Eğer o toplantıda bizlere söz verilmiş olsaydı şu gerçekleri orada da ifade edecektik. Bunları o toplantıda ifade edememekle birlikte bunları kamuoyunun bilgisine sunmayı da görevimizin bir gereği sayıyor ve bir kere de burada ortaya koyuyoruz:

  • Demokrasi ve katılımcılık ile sivil toplumla ilişki ve işbirliği bu örnekte olduğu gibi ayrımcı bir yaklaşımla varolamaz. Bizler de bu ülkenin bu alandaki sivil örgütlenmelerini oluşturuyoruz ve Sağlık Bakanlığı gibi tüm ülkeye ve ülke insanına hizmet etmekle yükümlü bir hizmet kurumunun böyle bir ayrımcı tutum içinde olması hem doğru hem de yukarıda belirttiğimiz taahhütlerine uygun değildir.
  • Sağlık Bakanlığı'nın İMF, Dünya Bankası ve Dünya Ticarte Örgütü gibi finans kuruluşlarının isteği üzerine ısrarla uyguladığı "Sağlıkta Dönüşüm Programı" başta sağlık hizmetlerine ulaşma ve yararlanma hakkı olmak üzere sağlık hakkı ve hasta haklarını ihlâl eden bir programdır. Ülke insanlarını sağlık hizmetlerinden yararlanamaz bir hale getirmekte ve her gün giderek artan sayıda yeni mağdurlar yaratmaktadır.
  • Böyle bir programı kabul ederek, böyle bir yaklaşım ve uygulamaya karşı ses çıkaramayan ve Sağlık Bakanlığı'yla işbirliği yapan, dahası bu politikaların uygulanmasına katkıda bulunan HAKSAY ve benzeri örgütler ve kişiler ise sağlık hakkı ve hasta haklarının gerçek sahibi olan sivil toplumu temsil etmeyen, "güdümlü ve emir komuta zinciri içinde davranan" yapılardır veya hak arayan toplumu değil "hakları ihlâl edenleri" onları temsil etmektedirler.
  • Sağlık hakkı ve hasta hakları; muhalif ve eleştirel yaklaşımda bulunanlar da dahil bu alanın tüm yapılarının bulunduğu, bağımsız ve özgür bir şekilde düşüncelerini ifade ettiği ortamlarda tartışılabilir ve geliştirilebilir, toplumun benimseyeceği programlar ancak böyle demokratik ve katılımcı yapılar içinde ortaya konulabilir.
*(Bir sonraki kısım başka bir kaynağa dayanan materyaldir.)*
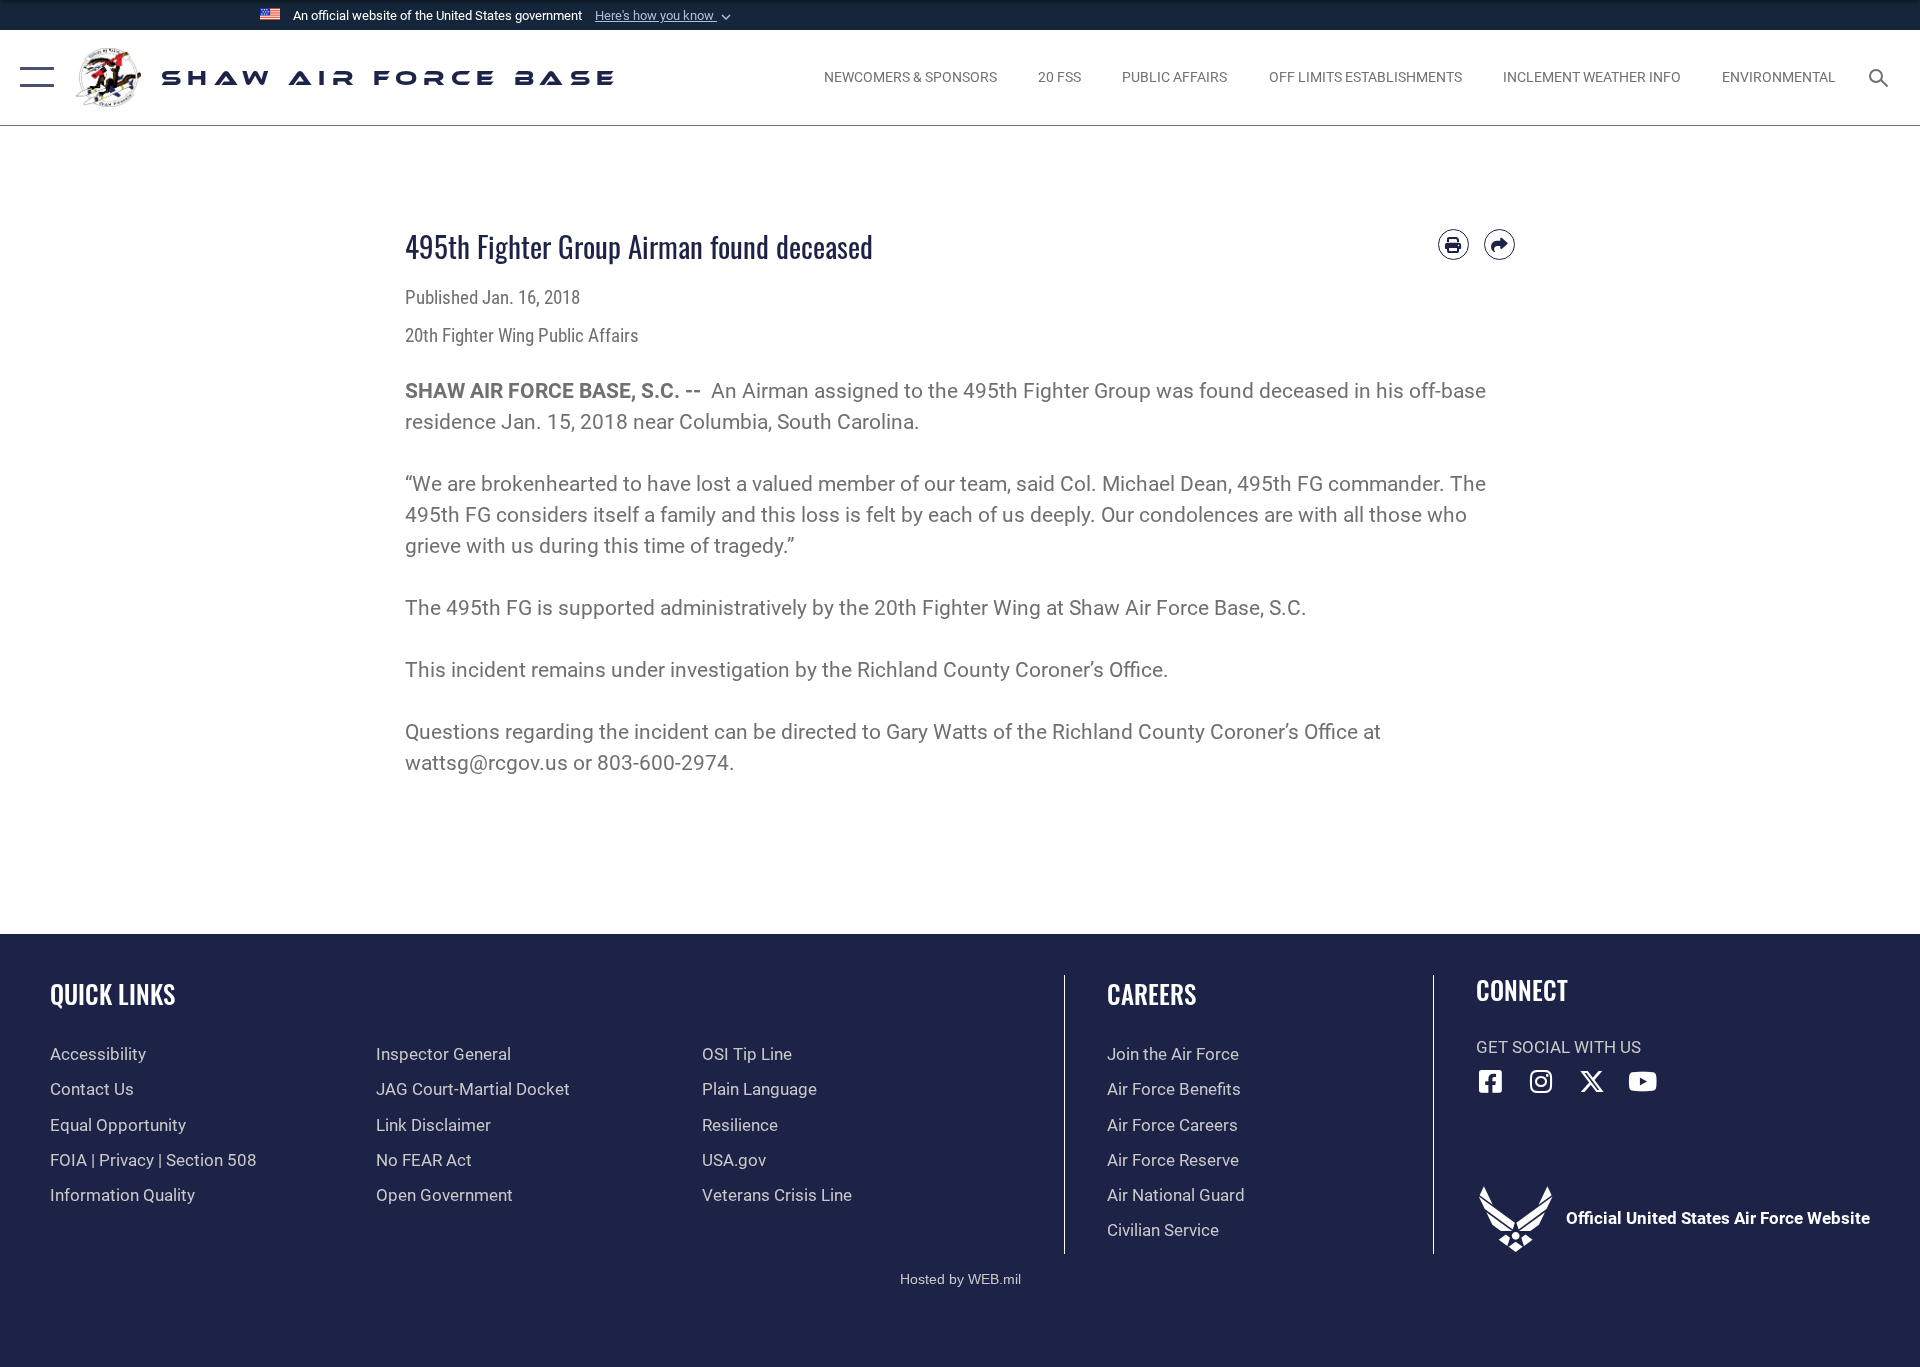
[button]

    Bu tür toplantılara çağrılsak da çağrılmasak da bizler; daha önce olduğu gibi sağlık hakkı ve hasta hakları konusunda mücadelemizi sürdürmeye ve Sağlık Bakanlığı tarafından uygulanan "Sağlıkta Dönüşüm Programı"nı, yanlış buluyoruz. Bu nedenle tüm toplum adına bu programı eleştirmeye, her fırsatta itiraz etmeye, bu programın halkın sağlığını bozacağını ve sağlıkla ilgili temel haklarla ve hasta haklarını ihlâl ettiğini söylemeye kararlıyız.

    Kamuoyu ile bu toplantıya katılanlara çağrıda bulunarak Sağlık Bakanlığı'nın bu yanlış uygulamalarına karşı çıkmaya çağırıyor ve doğru yerde durmalarını ve doğru tutum almalarını diliyoruz.